→ **Text passage**
<<<<
Supreme Court Could Set the Dogs on Your House

Police are using man's best friend to throw the Fourth Amendment under the bus.

Yesterday, the Supreme Court heard oral arguments in a case that could have a profound effect on how far the government can stick its nose into your business. And I mean that literally.

It all started in Miami, Florida, in 2006, when police received an anonymous tip that a man named Joelis Jardines was conducting a marijuana grow operation out of his house. The police responded by sending some units, accompanied by federal agents, to the home for a look. When they didn’t see anything out of the ordinary, they called for a drug-sniffing dog, which they proceeded to lead to the front door of Jardines’s house. What happened next is not in dispute: The dog alerted to an odor coming from the house, a search warrant was issued, and inside Jardines’s home, cops discovered 179 marijuana plants. He was charged with a first degree felony for trafficking, and with grand larceny for stealing the electricity he used to power his pot farm.
>>>>
→ **Available data**
<<<<
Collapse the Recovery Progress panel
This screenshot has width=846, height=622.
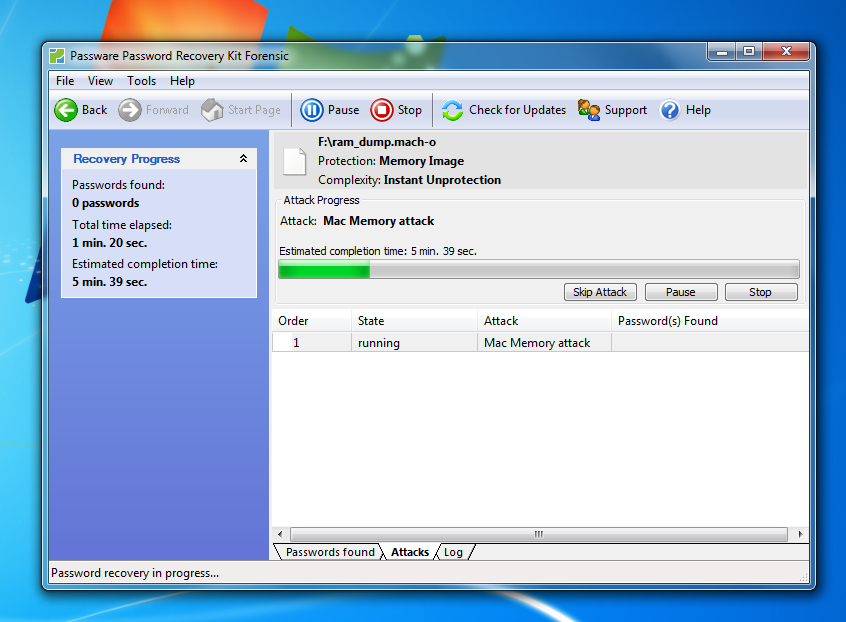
>>>>
→ **Tasks to complete**
(a) Decide whether each statement agrees with the Supreme Court dog-sniff article, answering yes or no and quoting the deciding words: (i) The report that Jardines was growing marijuana came from an anonymous source. (ii) Police called for the drug-sniffing dog after they saw signs of a grow operation at the house. (iii) The search of the home turned up 179 marijuana plants.
(b) Continue the Supreme Court dog-sniff article, beginning right after its final sentence.

→ **Task-by-task answers**
(a)
(i) Yes: "police received an anonymous tip that a man named Joelis Jardines was conducting a marijuana grow operation out of his house."
(ii) No: "When they didn’t see anything out of the ordinary, they called for a drug-sniffing dog."
(iii) Yes: "inside Jardines’s home, cops discovered 179 marijuana plants."

(b)
But defense attorneys didn’t like the way the case smelled. At trial, they argued that introducing a drug-sniffing dog onto Jardines’s property constituted an illegal search. The court agreed and ruled the evidence inadmissible, citing the Fourth Amendment.

Since then the case has been reversed more times than Mitt Romney’s stance on abortion. An appeals court affirmed the constitutionality of the evidence, but the Florida Supreme Court agreed with the lower court that “given the special status accorded a citizen’s home” the sniff test constituted “substantial government intrusion.”

Concurring with the court’s majority, Justice R. Fred Lewis wrote:

“We as Americans have an unwavering expectation that there will not be someone, or something, sniffing into every crack, crevice, window, or chimney of our homes … ”

While the nation’s highest court has established the legality of using drug-sniffing dogs in cases involving automobiles, luggage and packages, this is the first time SCOTUS has been tasked with deciding if the same tactic can be used to sneak a peak inside a private residence.

For good reason, it’s generally accepted that, minus a warrant, a cop can’t snoop around your property; and police are barred from crossing the “curtilage” of a home—which is defined as the area immediately surrounding a residence that “harbors the intimate activity associated with the sanctity of a man’s home and the privacies of life”—without probable cause.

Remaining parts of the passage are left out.